DataBunch from numpy arrays

You’re right – the custom class needs some work to support splitting. We’ll borrow from the tabular code and stash the array in inner_df.

class ArrayImageList(ImageList):
    @classmethod
    def from_numpy(cls, numpy_array):
        return cls(items=range(len(numpy_array)),inner_df=numpy_array)
    
    def label_from_array(self, array, label_cls=None, **kwargs):
        return self._label_from_list(array[self.items.astype(np.int)],label_cls=label_cls,**kwargs)
    
    def get(self, i):
        n = self.inner_df[i]
        n = torch.tensor(n).float()
        return Image(n)

You should then be able to call the usual split functions.

5 Likes

Thanks! You are legend!

Very helpful thread. Another 0.02 cents:

class ArrayImageDataBunch(ImageDataBunch):
    @classmethod
    def from_numpy(cls, numpy_array, labels, train_size=0.8, valid_size=0.2, **kwargs:Any)->'ImageDataBunch':
        "Create from numpy array"
        src = (ArrayImageList.from_numpy(numpy_array)
        .split_subsets(train_size=train_size, valid_size=valid_size)
        .label_from_array(labels))
        return cls.create_from_ll(src, **kwargs)

Hi noachr,

Thank you so much for posting this code. This has helped me so much. I’m trying to adapt this code for use in an image segmentation project. Do you have any advice on changing the label_from_array code to take in an equal size label array as the input array?

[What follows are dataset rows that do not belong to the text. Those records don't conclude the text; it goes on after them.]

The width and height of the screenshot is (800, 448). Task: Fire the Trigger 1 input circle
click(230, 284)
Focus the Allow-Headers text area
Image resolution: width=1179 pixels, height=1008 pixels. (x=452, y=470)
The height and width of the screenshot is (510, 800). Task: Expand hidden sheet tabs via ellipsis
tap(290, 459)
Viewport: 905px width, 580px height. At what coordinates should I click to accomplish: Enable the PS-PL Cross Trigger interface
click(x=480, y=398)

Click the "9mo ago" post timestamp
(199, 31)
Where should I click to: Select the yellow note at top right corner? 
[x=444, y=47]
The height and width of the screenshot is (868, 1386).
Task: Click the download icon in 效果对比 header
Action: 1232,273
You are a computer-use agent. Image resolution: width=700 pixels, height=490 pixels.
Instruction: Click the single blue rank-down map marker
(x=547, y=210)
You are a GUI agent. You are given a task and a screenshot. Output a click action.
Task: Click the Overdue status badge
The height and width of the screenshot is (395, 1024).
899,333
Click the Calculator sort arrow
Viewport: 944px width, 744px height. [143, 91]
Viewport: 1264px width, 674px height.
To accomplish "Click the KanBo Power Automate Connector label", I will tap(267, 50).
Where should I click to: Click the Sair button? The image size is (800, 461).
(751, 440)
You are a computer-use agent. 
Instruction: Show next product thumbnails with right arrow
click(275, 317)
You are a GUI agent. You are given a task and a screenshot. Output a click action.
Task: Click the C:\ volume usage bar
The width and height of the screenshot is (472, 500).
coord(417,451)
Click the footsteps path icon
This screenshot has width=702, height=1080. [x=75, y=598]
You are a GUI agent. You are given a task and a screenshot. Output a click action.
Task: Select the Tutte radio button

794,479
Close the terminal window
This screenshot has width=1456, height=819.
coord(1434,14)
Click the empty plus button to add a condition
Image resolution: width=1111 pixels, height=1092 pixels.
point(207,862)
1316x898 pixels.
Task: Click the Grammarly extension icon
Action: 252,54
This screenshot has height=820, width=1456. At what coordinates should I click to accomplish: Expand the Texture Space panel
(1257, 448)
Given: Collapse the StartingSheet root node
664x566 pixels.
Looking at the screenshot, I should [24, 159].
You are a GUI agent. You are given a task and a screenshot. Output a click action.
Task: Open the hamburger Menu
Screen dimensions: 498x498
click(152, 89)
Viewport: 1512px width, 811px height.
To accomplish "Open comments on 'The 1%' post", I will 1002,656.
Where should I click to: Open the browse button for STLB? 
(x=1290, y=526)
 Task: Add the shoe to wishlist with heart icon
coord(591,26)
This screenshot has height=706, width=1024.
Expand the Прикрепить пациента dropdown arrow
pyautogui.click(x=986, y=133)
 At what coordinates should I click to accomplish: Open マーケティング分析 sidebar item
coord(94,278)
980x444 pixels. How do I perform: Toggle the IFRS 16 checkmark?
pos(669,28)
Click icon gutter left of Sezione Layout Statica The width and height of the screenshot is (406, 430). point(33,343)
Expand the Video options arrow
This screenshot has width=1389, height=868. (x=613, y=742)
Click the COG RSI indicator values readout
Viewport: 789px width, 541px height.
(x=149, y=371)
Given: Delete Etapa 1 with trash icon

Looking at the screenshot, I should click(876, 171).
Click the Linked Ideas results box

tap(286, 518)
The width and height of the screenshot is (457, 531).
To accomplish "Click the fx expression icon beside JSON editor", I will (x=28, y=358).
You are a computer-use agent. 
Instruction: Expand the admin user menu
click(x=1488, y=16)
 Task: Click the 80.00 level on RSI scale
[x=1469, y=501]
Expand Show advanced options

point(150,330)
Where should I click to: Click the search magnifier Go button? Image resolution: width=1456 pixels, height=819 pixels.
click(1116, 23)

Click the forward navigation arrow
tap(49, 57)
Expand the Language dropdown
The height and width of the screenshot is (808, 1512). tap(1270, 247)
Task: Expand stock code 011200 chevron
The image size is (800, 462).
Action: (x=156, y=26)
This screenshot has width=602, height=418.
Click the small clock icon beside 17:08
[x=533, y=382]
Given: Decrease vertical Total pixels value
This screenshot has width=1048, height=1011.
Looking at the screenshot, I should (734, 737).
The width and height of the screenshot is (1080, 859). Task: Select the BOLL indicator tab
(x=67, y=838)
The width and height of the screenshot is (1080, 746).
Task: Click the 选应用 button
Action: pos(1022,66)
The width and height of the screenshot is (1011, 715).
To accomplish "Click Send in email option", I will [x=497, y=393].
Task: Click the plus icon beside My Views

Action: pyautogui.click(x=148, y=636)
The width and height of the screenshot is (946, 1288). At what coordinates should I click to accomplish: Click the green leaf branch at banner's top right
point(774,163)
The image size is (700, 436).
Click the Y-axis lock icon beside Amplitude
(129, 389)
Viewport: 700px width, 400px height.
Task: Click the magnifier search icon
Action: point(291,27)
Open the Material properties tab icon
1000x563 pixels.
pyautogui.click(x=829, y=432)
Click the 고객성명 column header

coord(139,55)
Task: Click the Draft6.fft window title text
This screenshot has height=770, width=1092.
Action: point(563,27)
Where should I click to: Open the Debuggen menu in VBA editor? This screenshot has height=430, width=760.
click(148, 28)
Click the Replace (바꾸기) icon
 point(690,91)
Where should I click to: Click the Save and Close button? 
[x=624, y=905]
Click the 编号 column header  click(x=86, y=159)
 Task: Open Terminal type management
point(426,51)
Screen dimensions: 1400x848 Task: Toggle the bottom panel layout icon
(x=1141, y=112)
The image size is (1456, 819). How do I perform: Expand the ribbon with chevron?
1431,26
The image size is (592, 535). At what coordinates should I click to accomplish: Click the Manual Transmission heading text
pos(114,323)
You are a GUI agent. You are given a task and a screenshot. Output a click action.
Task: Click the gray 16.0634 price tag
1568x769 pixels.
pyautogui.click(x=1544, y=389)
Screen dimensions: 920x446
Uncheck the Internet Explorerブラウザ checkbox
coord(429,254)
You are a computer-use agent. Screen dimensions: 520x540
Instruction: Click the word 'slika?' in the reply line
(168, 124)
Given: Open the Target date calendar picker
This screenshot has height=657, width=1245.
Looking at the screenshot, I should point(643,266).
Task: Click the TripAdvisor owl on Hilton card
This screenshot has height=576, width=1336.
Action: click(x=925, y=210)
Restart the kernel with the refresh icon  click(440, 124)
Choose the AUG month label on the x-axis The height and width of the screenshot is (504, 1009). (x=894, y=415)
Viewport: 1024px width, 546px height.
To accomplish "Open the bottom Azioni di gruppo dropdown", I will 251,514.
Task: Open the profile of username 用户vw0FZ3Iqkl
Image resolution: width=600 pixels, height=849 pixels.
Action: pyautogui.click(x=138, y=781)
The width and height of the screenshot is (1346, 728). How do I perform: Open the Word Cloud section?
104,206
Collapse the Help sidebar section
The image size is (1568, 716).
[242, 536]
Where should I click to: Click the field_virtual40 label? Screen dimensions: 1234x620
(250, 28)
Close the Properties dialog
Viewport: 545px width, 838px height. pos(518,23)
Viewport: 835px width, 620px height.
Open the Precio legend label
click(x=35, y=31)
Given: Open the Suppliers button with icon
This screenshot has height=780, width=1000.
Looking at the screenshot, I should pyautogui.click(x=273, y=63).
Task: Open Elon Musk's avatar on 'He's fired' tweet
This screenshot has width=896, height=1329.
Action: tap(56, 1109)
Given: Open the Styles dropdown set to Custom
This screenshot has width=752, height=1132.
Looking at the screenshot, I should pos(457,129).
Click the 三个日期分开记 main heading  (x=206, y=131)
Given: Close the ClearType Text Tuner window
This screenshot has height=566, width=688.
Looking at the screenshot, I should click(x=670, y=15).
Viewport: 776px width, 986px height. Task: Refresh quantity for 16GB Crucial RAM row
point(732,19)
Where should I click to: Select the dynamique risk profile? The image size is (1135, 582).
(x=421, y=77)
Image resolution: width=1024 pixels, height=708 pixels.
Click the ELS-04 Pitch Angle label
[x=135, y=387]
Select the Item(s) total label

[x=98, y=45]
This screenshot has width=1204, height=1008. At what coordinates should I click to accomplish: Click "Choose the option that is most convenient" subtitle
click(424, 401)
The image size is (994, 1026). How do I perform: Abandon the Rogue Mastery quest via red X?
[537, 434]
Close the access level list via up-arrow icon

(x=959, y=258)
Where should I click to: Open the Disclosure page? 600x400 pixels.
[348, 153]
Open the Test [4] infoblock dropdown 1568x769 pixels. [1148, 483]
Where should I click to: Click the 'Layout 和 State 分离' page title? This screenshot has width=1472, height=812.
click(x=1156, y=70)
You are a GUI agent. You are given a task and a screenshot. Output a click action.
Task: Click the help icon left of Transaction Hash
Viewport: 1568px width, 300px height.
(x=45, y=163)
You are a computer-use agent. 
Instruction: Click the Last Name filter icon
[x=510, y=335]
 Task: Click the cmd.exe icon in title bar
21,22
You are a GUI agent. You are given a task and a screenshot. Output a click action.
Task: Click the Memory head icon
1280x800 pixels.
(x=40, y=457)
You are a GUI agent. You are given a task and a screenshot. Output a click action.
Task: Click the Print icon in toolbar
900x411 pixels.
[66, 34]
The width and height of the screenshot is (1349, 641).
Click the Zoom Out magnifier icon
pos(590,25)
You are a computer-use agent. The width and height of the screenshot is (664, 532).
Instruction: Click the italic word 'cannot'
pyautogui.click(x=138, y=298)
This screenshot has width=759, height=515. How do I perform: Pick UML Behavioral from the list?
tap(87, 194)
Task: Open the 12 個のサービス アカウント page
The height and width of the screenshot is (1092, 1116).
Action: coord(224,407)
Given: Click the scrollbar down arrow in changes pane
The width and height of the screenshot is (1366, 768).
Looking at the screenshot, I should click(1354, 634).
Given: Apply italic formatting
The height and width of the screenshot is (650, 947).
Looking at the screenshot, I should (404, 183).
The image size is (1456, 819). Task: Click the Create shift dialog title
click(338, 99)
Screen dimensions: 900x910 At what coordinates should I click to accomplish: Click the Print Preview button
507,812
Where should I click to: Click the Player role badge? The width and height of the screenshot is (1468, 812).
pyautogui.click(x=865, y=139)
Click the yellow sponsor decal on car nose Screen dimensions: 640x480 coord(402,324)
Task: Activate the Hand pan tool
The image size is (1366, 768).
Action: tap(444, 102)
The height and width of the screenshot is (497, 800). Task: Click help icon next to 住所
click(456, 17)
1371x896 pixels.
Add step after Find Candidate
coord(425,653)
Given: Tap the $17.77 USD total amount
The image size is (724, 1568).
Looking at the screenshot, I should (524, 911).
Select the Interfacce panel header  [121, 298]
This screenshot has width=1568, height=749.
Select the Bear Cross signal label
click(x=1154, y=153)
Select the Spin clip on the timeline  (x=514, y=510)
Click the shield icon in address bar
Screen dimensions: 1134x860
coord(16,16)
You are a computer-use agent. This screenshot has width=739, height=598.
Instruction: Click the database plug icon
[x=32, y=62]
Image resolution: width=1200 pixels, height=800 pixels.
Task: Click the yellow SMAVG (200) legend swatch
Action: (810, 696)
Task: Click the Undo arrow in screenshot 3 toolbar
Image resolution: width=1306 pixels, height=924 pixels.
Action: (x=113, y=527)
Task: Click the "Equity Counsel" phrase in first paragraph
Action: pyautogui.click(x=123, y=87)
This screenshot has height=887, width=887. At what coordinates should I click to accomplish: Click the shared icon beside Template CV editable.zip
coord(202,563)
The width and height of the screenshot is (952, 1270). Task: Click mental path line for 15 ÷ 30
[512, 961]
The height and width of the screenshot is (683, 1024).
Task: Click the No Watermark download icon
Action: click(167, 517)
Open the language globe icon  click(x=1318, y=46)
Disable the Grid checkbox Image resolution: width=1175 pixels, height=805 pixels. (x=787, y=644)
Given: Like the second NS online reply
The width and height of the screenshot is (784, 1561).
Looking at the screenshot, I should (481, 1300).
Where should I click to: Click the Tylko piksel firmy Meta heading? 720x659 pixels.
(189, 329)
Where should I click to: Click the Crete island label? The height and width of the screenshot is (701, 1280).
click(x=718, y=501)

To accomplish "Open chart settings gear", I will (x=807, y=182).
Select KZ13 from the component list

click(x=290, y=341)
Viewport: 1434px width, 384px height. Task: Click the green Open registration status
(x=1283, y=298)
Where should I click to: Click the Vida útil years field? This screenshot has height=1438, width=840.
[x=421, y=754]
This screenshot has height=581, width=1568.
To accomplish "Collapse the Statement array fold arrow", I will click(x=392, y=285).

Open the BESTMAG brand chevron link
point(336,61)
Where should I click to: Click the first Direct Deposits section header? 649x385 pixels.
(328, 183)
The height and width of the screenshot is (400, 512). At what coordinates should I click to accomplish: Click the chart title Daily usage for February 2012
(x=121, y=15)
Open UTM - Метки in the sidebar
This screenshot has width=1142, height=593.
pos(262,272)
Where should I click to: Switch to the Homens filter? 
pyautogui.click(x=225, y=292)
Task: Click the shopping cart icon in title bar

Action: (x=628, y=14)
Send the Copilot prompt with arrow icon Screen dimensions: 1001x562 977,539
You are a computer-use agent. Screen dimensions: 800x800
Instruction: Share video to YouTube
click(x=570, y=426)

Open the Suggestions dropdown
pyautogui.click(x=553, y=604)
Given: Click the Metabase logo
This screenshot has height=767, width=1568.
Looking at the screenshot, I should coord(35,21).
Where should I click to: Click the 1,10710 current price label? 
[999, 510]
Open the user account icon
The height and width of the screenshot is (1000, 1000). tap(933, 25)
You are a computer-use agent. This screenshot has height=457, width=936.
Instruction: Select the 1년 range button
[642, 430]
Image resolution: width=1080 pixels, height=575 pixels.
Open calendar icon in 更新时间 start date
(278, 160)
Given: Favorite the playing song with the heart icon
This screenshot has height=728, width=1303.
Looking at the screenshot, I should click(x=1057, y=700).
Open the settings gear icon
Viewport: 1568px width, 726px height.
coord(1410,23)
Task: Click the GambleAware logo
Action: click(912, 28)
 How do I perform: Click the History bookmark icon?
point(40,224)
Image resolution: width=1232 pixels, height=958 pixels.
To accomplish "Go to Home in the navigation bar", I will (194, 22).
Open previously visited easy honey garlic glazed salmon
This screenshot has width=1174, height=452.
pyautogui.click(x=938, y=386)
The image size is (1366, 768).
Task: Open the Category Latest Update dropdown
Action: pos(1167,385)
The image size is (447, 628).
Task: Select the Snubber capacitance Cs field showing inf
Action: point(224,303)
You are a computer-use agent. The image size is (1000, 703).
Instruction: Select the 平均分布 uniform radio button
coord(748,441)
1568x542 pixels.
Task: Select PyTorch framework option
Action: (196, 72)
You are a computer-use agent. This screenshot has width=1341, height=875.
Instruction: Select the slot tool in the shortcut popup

I’d appreciate any help that anyone can give, hopefully resurrecting an old thread isn’t a problem!

Yet another 0.02 cent solution.
I did something like this, and it appears to be working.
The numpy arrays are 2D with no channel information.

   class ImageListNumpy(ImageList):
     def get(self, i):
        fn = ItemList.get(self,i)
        d = np.load(fn) .astype('float32')
        d = d[None, :]
        dd = np.repeat(d,3,axis=0)
        return dd

d1 = ImageListNumpy.from_df(df, path = '.',cols='numpydesign')
d2 = d1.split_by_rand_pct()

Hi ! I’m very interested in knowing if fastai has already a builtin function that do this or similar:

I’m loading 16 bits png chest xrays images. When calling dls.show_batch() all images looks white, which I think is due to the function is not normalizing correctly the values from the 16 bit images [0, 65535]. I don’t care that much about displaying but if the model is getting the images as I want to (16 bits [0, 65535] but normalize in the range [0, 1]). I’ve read that Pytorch does normalize in the range [0, 1] all images (8 and 16 bits ones).

1 Like